Desde a mãe filmada pela janela do trem, em um riso que se transforma em choro, até ir desaparecendo da lente dos filhos em sua despedida, à sequência em que Becca é encurrulada pelo irmão em uma entrevista, com um zoom muito significativo e uma construção tensional reveladora. Sem falar em toda uma noção subjetiva da câmera que constantemente se converte em um plano de cobertura com absoluto cuidado pelo enquadramento. Ou seja, o filme parte de uma desconstrução auto-referencial do found footage através de um formalismo sempre possibilitador.
A própria maleabilidade do dispositivo é muito bem apropriada à dinâmica das cenas. Tanto em abordagens espaciais que se integram ao dinamismo do suspense (a avó perseguindo as crianças embaixo da casa em uma sequência grandrieuxiana; a câmera que é usada para quebrar o trinco da porta na fuga de Becca), como em suas possibilidades narrativas, vista a constante mudança de eixo entre os dois dispositivos e a construção de uma base cênica muito ampla.
Tudo isso se deve muito, também, à fotografia de Maryse Alberti, que tem no currículo uma gama de filmes que vão de documentários a ficções independentes e é uma profissional mais do que acostumada a esse trânsito entre registros, o que definitivamente foi essencial na construção da atmosfera do filme.
Até a noção de gênero é colocada constantemente à prova em um misto de comédia e suspense que nunca se obstruem, mas estão constantemente se fortalecendo em uma mesma perspectiva dramática muito forte. E só mesmo um diretor desse calibre para lidar com esse constante trânsito de tons e ainda assim manter uma unidade altamente comovente. Talvez a própria revitalização do gênero venha justamente dessa atitude em não se limitar ao found footage como um simples subgênero do terror, mas usar de toda a sua possibilidade narrativa para mesclar gêneros em uma variação dramática inventiva.

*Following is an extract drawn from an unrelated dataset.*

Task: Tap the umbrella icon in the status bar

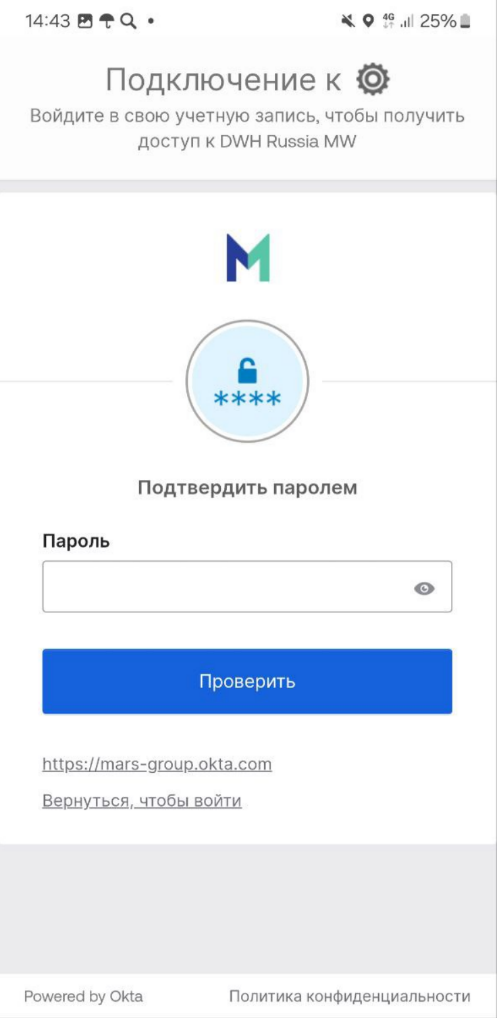Action: click(106, 21)
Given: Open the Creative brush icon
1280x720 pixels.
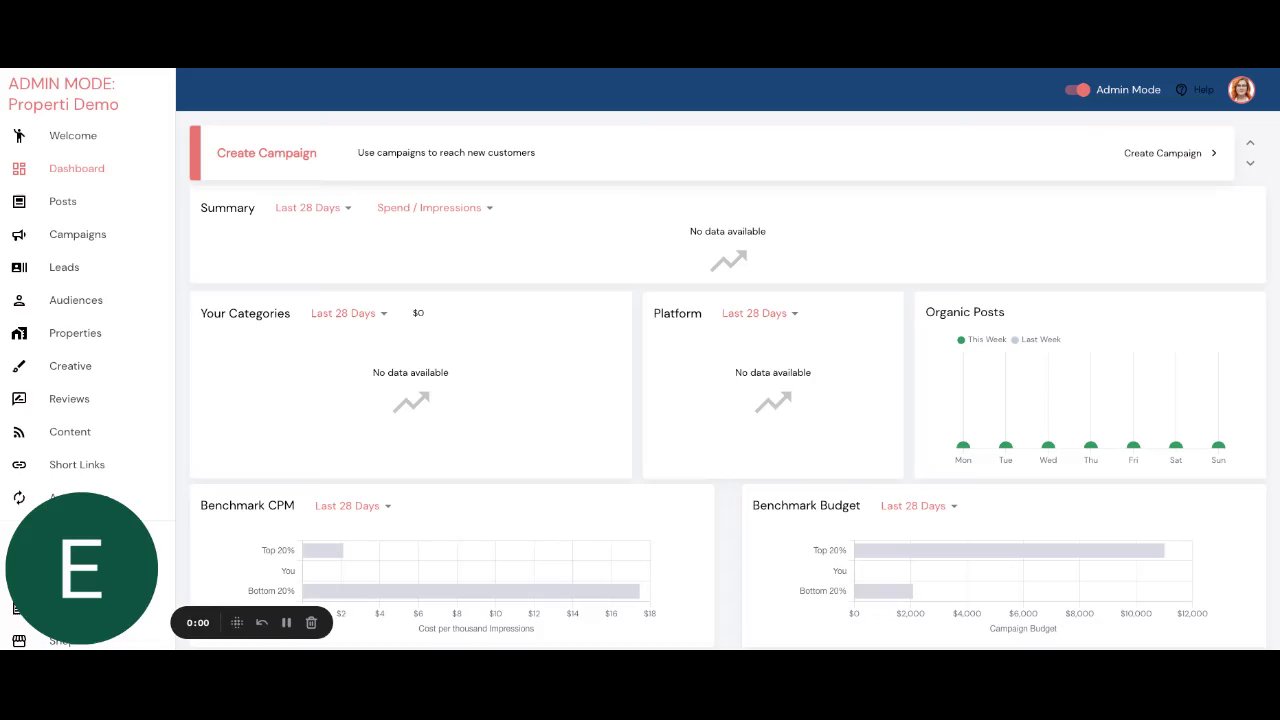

Disso nasce, inclusive, uma dimensão performática muito forte em relação ao trabalho com os atores, sendo a atuação de Deanna Dunagan (a “avó”) emblemático nesse sentido. Dunagan encarna esse elemento malévolo e animalesco da idosa em uma abordagem extremamente física, remetendo diretamente a mil imaginários de terror, sempre implícitos nesses ataques da vovó. Mesmo o uso do found footage nesses momentos reforça essa abordagem que não está interessada em soar apenas realista, mas em revitalizar uma dimensão fantástica do terror. Ou, se parte de um realismo, constrói um suspense interessado nessas variações figurativas e performáticas – sem falar em toda a desinibição e intensidade dos irmãos, que podem não ter a mesma força performática de Dunagan (ainda que Ed Oxenbould, o ator que interpreta Tyler, tenha momentos absolutamente graciosos), mas não deixam de confirmar o talento nato de Shyamalan para dirigir jovens atores.
Mais do que o simples retorno de um grande artista – simplesmente a constatação de uma jornada criativa em pleno movimento – A Visita confirma todos os já muito bem estabelecidos elementos que fazem de Shyamalan um diretor que, corajosamente e constantemente, coloca em xeque tanto as concepções históricas de gênero, como revitaliza um arsenal formal da abordagem dramática.
Feliz é o espectador que tem a chance única de ser brindado com o trabalho de um artista que a cada novo filme não apenas resgata a perspectiva universal do ato de contar, mas, sempre, tem igualmente uma inabalável fé no poder renovador do cinema.
Publicado originalmente na Revista Cinética em janeiro de 2016.